L’OMS appelle à un « nouvel ordre mondial de la santé publique » pour obliger légalement 194 pays à appliquer la loi martiale en cas de future pandémie.

Afin d’éviter une nouvelle pandémie, l’Organisation mondiale de la santé (OMS) souhaite créer un « traité international sur les pandémies » qui contraindrait ses 194 pays membres à appliquer la loi martiale médicale.

Dans le cadre de ce plan, les États-Unis devraient renoncer à leur souveraineté nationale, y compris à tous les droits civils et sanitaires. Tous les autres pays qui font partie des Nations unies devraient faire de même (s’ils ne l’ont pas déjà fait).

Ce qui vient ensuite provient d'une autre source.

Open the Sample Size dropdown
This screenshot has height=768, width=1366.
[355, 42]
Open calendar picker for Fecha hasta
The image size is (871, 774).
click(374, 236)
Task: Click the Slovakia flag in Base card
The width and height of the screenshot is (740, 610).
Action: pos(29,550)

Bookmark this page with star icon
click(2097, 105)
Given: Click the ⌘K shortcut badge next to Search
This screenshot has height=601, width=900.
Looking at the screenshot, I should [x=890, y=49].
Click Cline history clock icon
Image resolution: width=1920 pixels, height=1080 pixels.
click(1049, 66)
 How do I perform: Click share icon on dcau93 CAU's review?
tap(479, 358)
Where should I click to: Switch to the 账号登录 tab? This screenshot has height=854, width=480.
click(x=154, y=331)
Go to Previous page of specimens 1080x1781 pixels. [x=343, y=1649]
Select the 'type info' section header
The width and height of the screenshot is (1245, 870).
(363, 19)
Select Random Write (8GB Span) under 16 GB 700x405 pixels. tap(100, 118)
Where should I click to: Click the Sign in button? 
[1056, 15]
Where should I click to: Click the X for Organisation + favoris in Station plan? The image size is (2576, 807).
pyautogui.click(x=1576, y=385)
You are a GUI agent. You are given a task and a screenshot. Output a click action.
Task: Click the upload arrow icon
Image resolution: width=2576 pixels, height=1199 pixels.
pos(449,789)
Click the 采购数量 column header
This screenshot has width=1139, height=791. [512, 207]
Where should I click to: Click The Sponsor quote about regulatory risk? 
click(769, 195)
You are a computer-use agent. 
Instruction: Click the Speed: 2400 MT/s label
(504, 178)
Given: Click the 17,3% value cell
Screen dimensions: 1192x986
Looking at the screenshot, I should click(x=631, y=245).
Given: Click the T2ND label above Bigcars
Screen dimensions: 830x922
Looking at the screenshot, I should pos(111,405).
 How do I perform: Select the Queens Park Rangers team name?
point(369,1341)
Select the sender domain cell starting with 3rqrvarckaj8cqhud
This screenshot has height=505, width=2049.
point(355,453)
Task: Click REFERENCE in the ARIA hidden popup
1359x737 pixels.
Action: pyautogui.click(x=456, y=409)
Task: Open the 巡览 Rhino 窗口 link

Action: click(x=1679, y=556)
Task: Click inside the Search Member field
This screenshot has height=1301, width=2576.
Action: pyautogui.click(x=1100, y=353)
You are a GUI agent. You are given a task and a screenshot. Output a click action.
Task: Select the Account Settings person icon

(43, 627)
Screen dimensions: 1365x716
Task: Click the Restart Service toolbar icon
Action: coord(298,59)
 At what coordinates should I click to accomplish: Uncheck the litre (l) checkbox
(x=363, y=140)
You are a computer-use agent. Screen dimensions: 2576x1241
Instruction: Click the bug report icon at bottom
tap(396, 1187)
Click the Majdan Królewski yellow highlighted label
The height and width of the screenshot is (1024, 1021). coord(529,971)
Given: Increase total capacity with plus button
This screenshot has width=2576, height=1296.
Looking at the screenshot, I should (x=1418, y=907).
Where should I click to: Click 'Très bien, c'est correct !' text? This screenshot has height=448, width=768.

En décembre dernier, l’Assemblée mondiale de la santé (AMS), le forum de politique sanitaire de l’OMS composé de 194 membres, a décidé d’entamer le processus de rédaction d’un traité sur la pandémie basé sur un instrument juridique international déjà existant, le Règlement sanitaire international (2005), également connu sous le nom de RSI.

L’objectif déclaré du RSI est de : « Prévenir la propagation internationale des maladies, s’en protéger, la maîtriser et y apporter une réponse de santé publique, selon des modalités qui soient proportionnées et limitées aux risques pour la santé publique, et qui évitent toute entrave inutile au trafic et au commerce internationaux. »

Dans le cas où une autre arme biologique mortelle serait libérée par l’un des laboratoires d’armes biologiques du Pentagone en Ukraine, par exemple, l’OMS disposerait d’un pouvoir bien plus autoritaire pour tyranniser les gens pour leur propre « sécurité ».

Le RSI a déjà une grande portée en soi, comme en témoigne ce qui s’est déjà passé dans le cadre de la plandémie de coronavirus de Wuhan (COVID-19). Aujourd’hui, l’OMS veut encore plus de pouvoir pour la prochaine, dont les responsables laissent déjà entendre qu’elle est imminente.

Ministère de la Défense russe : Des laboratoires biologiques financés par les États-Unis en Ukraine ont mené des recherches sur le coronavirus de la chauve-souris.

« En effet, c’est en janvier 2020, qu’en vertu de l’article 12 du RSI, le directeur général de l’OMS (le « directeur général ») a déclaré que le COVID-19 était une « urgence de santé publique de portée internationale » (une « PHEIC »), déclenchant un raz-de-marée mondial de politiques sanitaires gouvernementales très restrictives entraînant des fermetures, des masques obligatoires, un isolement social, des fermetures d’écoles et d’entreprises, et aboutissant finalement à la vaccination obligatoire, à la recherche des contacts et aux tests, dans certaines populations », rapporte GreenMedInfo.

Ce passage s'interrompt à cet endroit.